#### Page extract
§
# Kickstand Woes (redux)



## speedyweenie (Jun 24, 2020)

Hi Folks,

I’m new to the CABE and am in the process of restoring my ’61 Schwinn Panther III. I posted a question “Kickstand Woes” in the Tips & Restoration forum but was advised that it might be better to prevail upon the Schwinn-specific expertise contained in this forum, so am reposting the problem below.

The kickstand sags about an inch in the up position which results in the crank tapping it when riding. I suspect the cam, cam pin or spring need adjusting or replacing but I can’t get the assembly out of the housing. I can depress the spring collar so that the retaining pin is loosened enough to turn with my fingers but it will not pull out. I believe the pin head might be bunged up and catching on the inside of the housing, and the protruding tip of the pin is worn away so there isn’t much there to grab onto. Is there any way to remove the pin short of grinding it off flush and drilling it out?

Many thanks in advance for any words of wisdom.

Speedyweenie


----------



## Rivnut (Jun 24, 2020)

Had the same problem.  It was the pin.  You mentioned that you had problems getting the locking pin out.  It doesn't take much movement to get the kickstand into position to remove that pin.  Sometimes it will take a pair of pliers on the pin to get it to come free.  I ground out a large C-clamp that I use to take the spring pressure off the kick stand.  The C-clamp will hold the kick stand in what ever place I want it giving me two hands to work on the pin.


----------



## tommygun (Jun 24, 2020)

If you are a tool guy, Park Tools made the now discontinued KS-1 kickstand removal tool build specifically for this application.


----------



## Rivnut (Jun 24, 2020)

Here's a picture of the C-clamp that I modified to help me remove Schwinn's built-in kick stands.


----------



## BFGforme (Jun 24, 2020)

Electra makes a kickstand tool also that works on the schwinns as they copied it exactly!
§
Reproduce word for word the part of the kickstand thread starting with "# Kickstand Woes" and going on through "the problem below.". The records that come next are separate from the kickstand thread.

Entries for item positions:
§
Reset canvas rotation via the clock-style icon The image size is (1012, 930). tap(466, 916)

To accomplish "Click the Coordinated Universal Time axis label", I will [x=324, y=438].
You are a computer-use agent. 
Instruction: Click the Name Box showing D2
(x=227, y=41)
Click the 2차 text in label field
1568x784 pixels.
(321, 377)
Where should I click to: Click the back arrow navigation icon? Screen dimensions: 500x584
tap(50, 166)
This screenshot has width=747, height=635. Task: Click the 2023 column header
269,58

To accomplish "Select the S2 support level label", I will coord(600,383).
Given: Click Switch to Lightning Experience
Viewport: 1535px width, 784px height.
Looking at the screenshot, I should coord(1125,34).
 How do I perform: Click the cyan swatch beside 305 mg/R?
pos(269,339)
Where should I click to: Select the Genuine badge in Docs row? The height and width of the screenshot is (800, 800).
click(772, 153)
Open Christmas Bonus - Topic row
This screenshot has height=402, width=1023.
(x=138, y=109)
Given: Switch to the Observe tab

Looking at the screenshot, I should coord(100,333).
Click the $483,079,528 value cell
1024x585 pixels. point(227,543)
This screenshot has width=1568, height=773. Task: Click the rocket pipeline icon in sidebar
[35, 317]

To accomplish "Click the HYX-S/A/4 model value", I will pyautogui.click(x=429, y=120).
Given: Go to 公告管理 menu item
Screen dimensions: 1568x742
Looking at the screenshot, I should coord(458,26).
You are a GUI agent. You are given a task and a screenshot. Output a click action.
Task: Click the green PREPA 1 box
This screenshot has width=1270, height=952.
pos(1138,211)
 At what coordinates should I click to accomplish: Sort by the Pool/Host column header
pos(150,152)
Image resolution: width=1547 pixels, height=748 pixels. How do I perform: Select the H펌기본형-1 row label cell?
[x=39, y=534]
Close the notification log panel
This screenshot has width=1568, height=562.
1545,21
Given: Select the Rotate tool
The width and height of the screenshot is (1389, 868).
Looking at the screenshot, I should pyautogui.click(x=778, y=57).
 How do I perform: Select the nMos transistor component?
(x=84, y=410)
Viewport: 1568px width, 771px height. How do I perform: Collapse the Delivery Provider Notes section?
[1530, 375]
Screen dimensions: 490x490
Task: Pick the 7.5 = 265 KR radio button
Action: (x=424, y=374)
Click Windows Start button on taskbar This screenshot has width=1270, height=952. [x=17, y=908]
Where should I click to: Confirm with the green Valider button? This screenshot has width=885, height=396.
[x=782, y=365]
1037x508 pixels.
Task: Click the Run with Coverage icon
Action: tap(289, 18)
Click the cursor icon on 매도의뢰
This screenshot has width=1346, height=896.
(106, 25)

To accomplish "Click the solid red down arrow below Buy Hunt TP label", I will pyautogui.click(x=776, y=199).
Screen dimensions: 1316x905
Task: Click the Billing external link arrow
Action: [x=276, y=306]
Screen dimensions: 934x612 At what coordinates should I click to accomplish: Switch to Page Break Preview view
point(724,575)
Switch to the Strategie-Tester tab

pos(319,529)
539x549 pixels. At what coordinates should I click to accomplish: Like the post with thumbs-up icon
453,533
§
#### Problem solution
# Kickstand Woes (redux)



## speedyweenie (Jun 24, 2020)

Hi Folks,

I’m new to the CABE and am in the process of restoring my ’61 Schwinn Panther III. I posted a question “Kickstand Woes” in the Tips & Restoration forum but was advised that it might be better to prevail upon the Schwinn-specific expertise contained in this forum, so am reposting the problem below.